### TASK OBJECTIVE:
Rewrite the stretch of records from "Given: Click the Intel HD Graphics icon" through "coord(245,287)", replacing "trash icon" with "delete button" and leaving everything else unchanged.

Entries on where items appear
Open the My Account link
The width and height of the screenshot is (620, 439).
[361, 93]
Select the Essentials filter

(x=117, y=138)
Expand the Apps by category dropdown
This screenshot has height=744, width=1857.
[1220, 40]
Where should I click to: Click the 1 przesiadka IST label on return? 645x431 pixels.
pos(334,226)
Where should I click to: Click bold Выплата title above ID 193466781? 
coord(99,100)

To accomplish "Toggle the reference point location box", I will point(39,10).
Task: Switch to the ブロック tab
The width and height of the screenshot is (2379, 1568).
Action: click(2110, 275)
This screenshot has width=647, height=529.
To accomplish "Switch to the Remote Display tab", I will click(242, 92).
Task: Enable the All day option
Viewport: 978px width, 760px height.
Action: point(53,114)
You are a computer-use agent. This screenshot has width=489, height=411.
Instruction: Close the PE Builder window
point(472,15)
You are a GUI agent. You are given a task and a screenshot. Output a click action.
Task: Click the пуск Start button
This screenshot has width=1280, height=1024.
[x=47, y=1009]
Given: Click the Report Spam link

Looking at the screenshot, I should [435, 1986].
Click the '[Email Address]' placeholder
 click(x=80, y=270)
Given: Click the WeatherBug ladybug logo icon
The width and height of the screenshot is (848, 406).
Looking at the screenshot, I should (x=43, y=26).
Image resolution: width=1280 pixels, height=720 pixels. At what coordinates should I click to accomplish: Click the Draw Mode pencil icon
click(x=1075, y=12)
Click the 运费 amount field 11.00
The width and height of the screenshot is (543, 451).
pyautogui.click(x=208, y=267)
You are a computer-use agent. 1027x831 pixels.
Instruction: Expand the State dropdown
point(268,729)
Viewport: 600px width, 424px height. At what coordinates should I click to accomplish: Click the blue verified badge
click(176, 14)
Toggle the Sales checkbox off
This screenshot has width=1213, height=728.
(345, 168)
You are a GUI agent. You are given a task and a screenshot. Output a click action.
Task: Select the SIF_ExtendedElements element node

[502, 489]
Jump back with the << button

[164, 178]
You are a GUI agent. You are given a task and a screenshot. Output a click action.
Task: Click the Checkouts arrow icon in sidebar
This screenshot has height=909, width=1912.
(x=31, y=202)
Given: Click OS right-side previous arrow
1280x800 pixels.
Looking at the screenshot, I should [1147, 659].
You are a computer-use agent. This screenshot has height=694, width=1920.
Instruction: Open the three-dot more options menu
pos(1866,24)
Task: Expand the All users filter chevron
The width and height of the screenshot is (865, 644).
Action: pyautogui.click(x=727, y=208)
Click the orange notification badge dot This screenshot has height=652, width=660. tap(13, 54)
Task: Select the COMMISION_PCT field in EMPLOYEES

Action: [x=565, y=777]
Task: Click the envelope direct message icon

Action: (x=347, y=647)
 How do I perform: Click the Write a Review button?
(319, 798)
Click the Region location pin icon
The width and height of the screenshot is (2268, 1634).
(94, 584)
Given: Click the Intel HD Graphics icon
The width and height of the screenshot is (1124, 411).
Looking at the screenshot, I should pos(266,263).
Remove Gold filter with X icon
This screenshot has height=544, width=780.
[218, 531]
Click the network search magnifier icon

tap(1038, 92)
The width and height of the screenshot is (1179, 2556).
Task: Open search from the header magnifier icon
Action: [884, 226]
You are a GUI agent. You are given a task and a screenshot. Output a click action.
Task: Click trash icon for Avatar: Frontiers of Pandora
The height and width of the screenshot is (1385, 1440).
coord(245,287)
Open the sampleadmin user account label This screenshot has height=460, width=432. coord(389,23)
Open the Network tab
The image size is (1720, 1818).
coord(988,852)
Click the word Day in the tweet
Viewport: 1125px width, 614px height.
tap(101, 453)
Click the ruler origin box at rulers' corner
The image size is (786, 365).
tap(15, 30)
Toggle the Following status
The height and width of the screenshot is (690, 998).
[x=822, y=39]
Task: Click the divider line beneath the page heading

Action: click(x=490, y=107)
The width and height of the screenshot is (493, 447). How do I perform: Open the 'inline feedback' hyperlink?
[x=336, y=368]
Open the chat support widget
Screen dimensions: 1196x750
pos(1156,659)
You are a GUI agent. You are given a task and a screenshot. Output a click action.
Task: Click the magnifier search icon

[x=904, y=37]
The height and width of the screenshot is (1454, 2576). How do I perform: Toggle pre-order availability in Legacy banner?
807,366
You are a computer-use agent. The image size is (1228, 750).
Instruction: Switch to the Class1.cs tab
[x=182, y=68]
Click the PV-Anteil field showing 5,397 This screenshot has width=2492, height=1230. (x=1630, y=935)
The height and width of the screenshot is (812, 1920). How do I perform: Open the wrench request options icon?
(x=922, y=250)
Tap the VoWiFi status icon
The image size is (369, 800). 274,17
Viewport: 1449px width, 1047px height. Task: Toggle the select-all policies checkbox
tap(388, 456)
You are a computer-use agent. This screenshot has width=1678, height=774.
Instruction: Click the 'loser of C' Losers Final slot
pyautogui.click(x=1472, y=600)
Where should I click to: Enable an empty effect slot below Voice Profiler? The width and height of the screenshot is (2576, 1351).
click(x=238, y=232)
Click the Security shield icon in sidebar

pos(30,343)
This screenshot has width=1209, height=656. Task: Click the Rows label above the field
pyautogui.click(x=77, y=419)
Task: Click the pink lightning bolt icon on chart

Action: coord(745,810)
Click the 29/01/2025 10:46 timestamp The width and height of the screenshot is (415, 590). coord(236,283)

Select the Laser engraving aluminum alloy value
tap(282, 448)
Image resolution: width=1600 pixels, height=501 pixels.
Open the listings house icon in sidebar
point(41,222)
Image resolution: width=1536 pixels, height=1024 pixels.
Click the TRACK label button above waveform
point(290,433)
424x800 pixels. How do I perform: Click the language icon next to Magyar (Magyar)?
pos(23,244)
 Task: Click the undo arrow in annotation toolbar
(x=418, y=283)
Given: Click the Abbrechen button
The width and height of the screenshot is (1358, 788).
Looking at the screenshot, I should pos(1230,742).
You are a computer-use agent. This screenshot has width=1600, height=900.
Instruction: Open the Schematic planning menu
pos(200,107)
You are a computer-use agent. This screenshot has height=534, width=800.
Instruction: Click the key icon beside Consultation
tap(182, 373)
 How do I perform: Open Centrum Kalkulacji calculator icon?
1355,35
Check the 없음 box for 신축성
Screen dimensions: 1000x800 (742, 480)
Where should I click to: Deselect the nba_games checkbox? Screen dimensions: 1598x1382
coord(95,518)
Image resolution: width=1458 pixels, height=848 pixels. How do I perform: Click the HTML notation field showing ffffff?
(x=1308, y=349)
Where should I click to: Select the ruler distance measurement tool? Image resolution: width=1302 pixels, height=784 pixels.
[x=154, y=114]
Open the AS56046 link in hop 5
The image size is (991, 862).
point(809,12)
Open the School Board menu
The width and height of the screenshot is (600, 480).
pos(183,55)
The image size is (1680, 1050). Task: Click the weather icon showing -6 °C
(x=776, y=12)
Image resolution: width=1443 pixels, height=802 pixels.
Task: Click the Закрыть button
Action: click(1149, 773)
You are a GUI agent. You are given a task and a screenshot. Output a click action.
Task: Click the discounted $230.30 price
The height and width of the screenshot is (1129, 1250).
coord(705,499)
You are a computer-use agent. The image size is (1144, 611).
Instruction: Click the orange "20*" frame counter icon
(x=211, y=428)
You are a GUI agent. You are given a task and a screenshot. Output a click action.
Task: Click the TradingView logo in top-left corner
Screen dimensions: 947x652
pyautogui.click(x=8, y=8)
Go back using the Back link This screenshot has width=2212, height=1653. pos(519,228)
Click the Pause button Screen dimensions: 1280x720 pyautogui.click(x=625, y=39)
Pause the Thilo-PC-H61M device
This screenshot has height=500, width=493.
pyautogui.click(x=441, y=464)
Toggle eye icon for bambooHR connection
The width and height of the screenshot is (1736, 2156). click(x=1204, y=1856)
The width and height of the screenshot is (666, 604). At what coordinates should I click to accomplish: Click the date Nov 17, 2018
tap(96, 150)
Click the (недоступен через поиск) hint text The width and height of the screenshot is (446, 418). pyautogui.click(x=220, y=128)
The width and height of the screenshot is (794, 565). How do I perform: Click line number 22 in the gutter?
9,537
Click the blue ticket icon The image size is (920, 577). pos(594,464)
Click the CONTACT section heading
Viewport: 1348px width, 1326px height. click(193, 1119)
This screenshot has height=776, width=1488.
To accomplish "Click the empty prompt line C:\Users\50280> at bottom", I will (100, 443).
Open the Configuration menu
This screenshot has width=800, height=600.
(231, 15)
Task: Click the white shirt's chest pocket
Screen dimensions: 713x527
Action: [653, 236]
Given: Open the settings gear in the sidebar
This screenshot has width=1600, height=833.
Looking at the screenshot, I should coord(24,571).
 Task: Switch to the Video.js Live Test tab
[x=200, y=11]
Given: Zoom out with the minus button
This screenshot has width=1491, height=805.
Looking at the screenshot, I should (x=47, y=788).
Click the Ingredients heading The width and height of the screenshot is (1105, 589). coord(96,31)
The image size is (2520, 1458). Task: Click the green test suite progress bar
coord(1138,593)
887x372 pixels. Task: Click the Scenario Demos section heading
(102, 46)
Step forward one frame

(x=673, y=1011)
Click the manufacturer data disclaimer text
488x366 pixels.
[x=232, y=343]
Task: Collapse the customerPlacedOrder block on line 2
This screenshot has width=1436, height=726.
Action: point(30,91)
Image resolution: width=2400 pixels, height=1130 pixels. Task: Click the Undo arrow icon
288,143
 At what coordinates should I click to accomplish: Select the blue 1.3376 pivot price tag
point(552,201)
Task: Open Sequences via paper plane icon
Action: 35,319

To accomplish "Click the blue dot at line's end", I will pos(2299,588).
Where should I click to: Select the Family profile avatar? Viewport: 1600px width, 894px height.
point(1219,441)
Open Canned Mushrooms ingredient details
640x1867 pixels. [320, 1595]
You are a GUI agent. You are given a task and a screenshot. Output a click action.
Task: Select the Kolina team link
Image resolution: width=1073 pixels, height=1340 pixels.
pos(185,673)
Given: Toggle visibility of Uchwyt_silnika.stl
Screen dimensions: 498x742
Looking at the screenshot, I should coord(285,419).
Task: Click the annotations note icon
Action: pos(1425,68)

### RESULT:
Given: Click the Intel HD Graphics icon
The width and height of the screenshot is (1124, 411).
Looking at the screenshot, I should pos(266,263).
Remove Gold filter with X icon
This screenshot has height=544, width=780.
[218, 531]
Click the network search magnifier icon

tap(1038, 92)
The width and height of the screenshot is (1179, 2556).
Task: Open search from the header magnifier icon
Action: [884, 226]
You are a GUI agent. You are given a task and a screenshot. Output a click action.
Task: Click delete button for Avatar: Frontiers of Pandora
The height and width of the screenshot is (1385, 1440).
coord(245,287)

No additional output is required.